Exercise a - Repeat the portion of the financial statement excerpt between "The charge for" and "(2011: 3.7 p).", inclusive, word for word.

-- begin Selected text --

Note 4 discloses a cost of £0.6m relating to the change in fair value of a derivative financial instrument under IAS39. The circumstances were that a forward foreign exchange contract valued at AUD11.1m to hedge advances in Australian dollars to a subsidiary company, the bulk of which were capitalised in September 2011, was rolled into a replacement instrument on maturity in March 2012 and is being accounted for as a derivative rather than a hedge. The hedge is effective for AUD8.5m, being the Group's net asset exposure to Australia, from 1 April 2012 having failed the stringent IAS39 documentation requirements for the year ended 31 March 2012. The balance of the contract is hedging advances to Australia.

 

Tax

 

The charge for the year of £391,000 on a reported loss of £1,021,000 arises predominantly through the impact of expenses not deductible for tax purposes and deferred tax relief not recognised. The 2011 charge of £680,000 was affected by lower tax rates on overseas earnings and the reversal of expenditure disallowed in previous periods, net of the determination of prior year liabilities.

 

Earnings per share

 

Basic (loss) / earnings per share decreased to (2.1) p (2011: 2.6 p) and fully diluted (loss) / earnings per share decreased to (2.1) p (2011: 2.6 p). Tax-adjusted (loss) / earnings per share prior to exceptional administrative expenses was (0.5) p (2011: 3.7 p).

-- end Selected text --
-- begin Entries shown --

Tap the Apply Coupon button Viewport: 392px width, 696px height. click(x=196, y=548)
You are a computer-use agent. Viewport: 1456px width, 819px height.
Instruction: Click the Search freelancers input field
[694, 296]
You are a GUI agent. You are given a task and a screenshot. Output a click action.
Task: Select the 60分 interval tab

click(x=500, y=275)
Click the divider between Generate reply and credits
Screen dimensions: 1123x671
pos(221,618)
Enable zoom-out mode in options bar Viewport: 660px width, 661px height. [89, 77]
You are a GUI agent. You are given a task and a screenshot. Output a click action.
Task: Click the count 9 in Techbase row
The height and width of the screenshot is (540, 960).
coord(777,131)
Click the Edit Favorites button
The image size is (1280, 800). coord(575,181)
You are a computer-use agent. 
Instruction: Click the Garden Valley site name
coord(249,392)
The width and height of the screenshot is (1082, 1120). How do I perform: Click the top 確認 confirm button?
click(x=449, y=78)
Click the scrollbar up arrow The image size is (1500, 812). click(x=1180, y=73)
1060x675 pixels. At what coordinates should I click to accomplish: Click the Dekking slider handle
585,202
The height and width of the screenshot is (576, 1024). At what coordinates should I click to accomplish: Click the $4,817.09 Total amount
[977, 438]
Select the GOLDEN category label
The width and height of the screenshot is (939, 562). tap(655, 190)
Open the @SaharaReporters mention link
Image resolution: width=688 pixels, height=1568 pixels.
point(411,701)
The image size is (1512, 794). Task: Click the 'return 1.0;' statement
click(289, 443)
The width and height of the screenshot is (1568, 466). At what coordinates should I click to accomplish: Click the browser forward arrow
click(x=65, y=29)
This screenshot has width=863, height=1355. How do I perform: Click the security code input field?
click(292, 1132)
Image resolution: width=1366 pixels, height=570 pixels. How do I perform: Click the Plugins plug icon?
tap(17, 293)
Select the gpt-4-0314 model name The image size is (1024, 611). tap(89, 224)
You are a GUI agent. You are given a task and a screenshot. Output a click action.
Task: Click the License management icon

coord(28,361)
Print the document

-- end Entries shown --

Exercise b - Transcribe the records word for word, starting with the line that contains "Select the gpt-4-0314" and continuing through the final line of the records, inclusive.

Exercise result a -
The charge for the year of £391,000 on a reported loss of £1,021,000 arises predominantly through the impact of expenses not deductible for tax purposes and deferred tax relief not recognised. The 2011 charge of £680,000 was affected by lower tax rates on overseas earnings and the reversal of expenditure disallowed in previous periods, net of the determination of prior year liabilities.

 

Earnings per share

 

Basic (loss) / earnings per share decreased to (2.1) p (2011: 2.6 p) and fully diluted (loss) / earnings per share decreased to (2.1) p (2011: 2.6 p). Tax-adjusted (loss) / earnings per share prior to exceptional administrative expenses was (0.5) p (2011: 3.7 p).

Exercise result b -
Select the gpt-4-0314 model name The image size is (1024, 611). tap(89, 224)
You are a GUI agent. You are given a task and a screenshot. Output a click action.
Task: Click the License management icon

coord(28,361)
Print the document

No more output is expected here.